Quando avançar de fase, uma extensão poderá fazer com que o BINGO produza mapeamentos detalhados do lixo espacial e até de asteroides. Chamada “BINGO High Resolution” (ou apenas BINGOHR), a extensão permitirá, como o nome indica, que o observatório conduza observações em alta resolução. “A princípio, essa extensão vai poder ser bastante dedicada a lixo espacial e a essas questões mais finas”, explicou o professor Élcio Abdalla, um dos coordenadores do projeto, em entrevista ao Canaltech.
Observando o lixo espacial com o BINGO
Há objetos que se movem pelo céu mas são "invisíveis" para nós, por não estarem iluminados. “Mas você sabe que há uma frequência que este objeto emite”, ressaltou o professor. A frequência eletromagnética não é visível para os telescópios ópticos, mas no caso dos radiotelescópios, permite que os cientistas determinem informações importantes sobre objetos que não podem ser observados na luz visível. É aí que entram as futuras observações do lixo espacial na órbita terrestre.
A Corrida Espacial, disputada entre a antiga União Soviética e os Estados Unidos, teve seu início marcado pelo lançamento do satélite Sputnik I, em 1957. Abdalla conta que, segundo estimativas, desde então a órbita terrestre já abriga alguns milhões de pequenos pedaços de lixo espacial, com até 20 cm de extensão — mas vale lembrar que há também objetos maiores, como os estágios de foguetes usados em lançamentos.
Ele acredita que estes objetos, com dimensões maiores, seriam melhor rastreados pelo BINGO. “Os pequenos é difícil dizer, mas aqueles não muito pequenos, que você consegue pegar na mão, suponho que seja possível rastrear”, sugeriu, acrescentando que ainda são necessários mais estudos dos receptores do telescópio, para saber o quão bem eles vão funcionar para este tipo de tarefa.
Apesar das dimensões, a preocupação com os grandes objetos não é tão grande quanto aquela com os menores. “É muito difícil que haja um lixo espacial tão grande que possa cair no meio de uma cidade ou causar algum problema”, observou Abdalla. Já no caso de objetos pequenos, a situação é outra. “Os menores podem interferir muito negativamente em satélites artificiais importantes”, alertou ele ao Canaltech.
Devido à alta velocidade com que se movem, estes pequenos objetos podem causar danos sérios a naves tripuladas, satélites e outros objetos em órbita. Por isso, diversas instituições de pesquisa e empresas da indústria seguem investigando meios para mitigar o problema — e a tarefa não é fácil, já que os milhões de detritos estão espalhados em grandes áreas. “Para pegar todos eles, você tem que mapear primeiro; depois que os tem mapeados, fica mais simples.”, comentou Élcio.

#### [Tarefa 1]
No texto sobre o BINGO, troque "telescópio" por "radiotelescópio" no trecho que começa com as palavras "Ele acredita que" e termina com "tipo de tarefa.", e escreva esse trecho de novo.
#### [Tarefa 2]
Segundo o texto sobre o BINGO, a que coisas os pequenos objetos em órbita podem causar danos sérios? Liste todas.
#### [Tarefa 3]
Traduza para o inglês esta frase do texto sobre o BINGO: "Apesar das dimensões, a preocupação com os grandes objetos não é tão grande quanto aquela com os menores."
As linhas não têm nenhum papel no que se pede aqui.

#### [Dados fornecidos]
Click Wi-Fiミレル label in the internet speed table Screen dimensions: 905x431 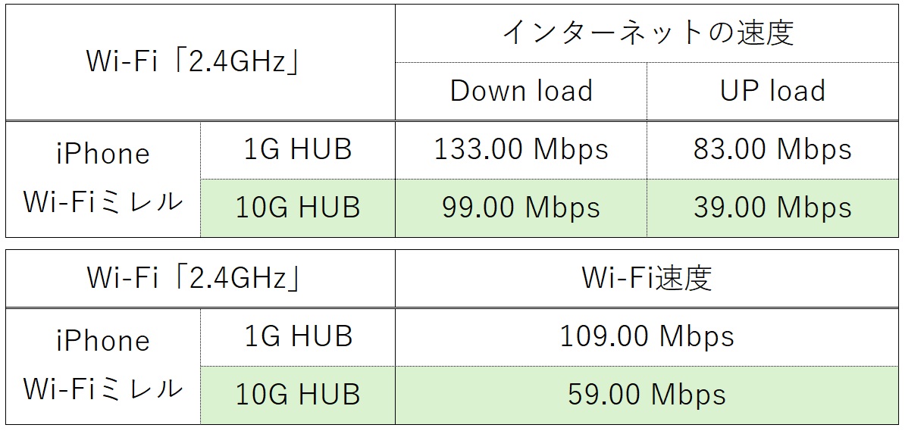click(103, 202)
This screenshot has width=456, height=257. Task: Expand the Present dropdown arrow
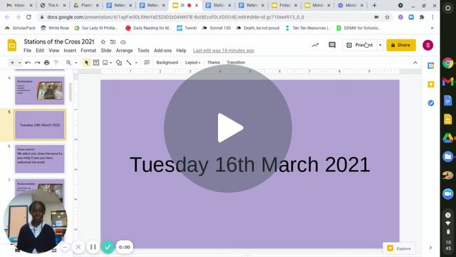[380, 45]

#### [Solução do exercício 1]
Ele acredita que estes objetos, com dimensões maiores, seriam melhor rastreados pelo BINGO. “Os pequenos é difícil dizer, mas aqueles não muito pequenos, que você consegue pegar na mão, suponho que seja possível rastrear”, sugeriu, acrescentando que ainda são necessários mais estudos dos receptores do radiotelescópio, para saber o quão bem eles vão funcionar para este tipo de tarefa.

#### [Solução do exercício 2]
naves tripuladas; satélites; outros objetos em órbita

#### [Solução do exercício 3]
Despite their size, the concern about large objects is not as great as the concern about smaller ones.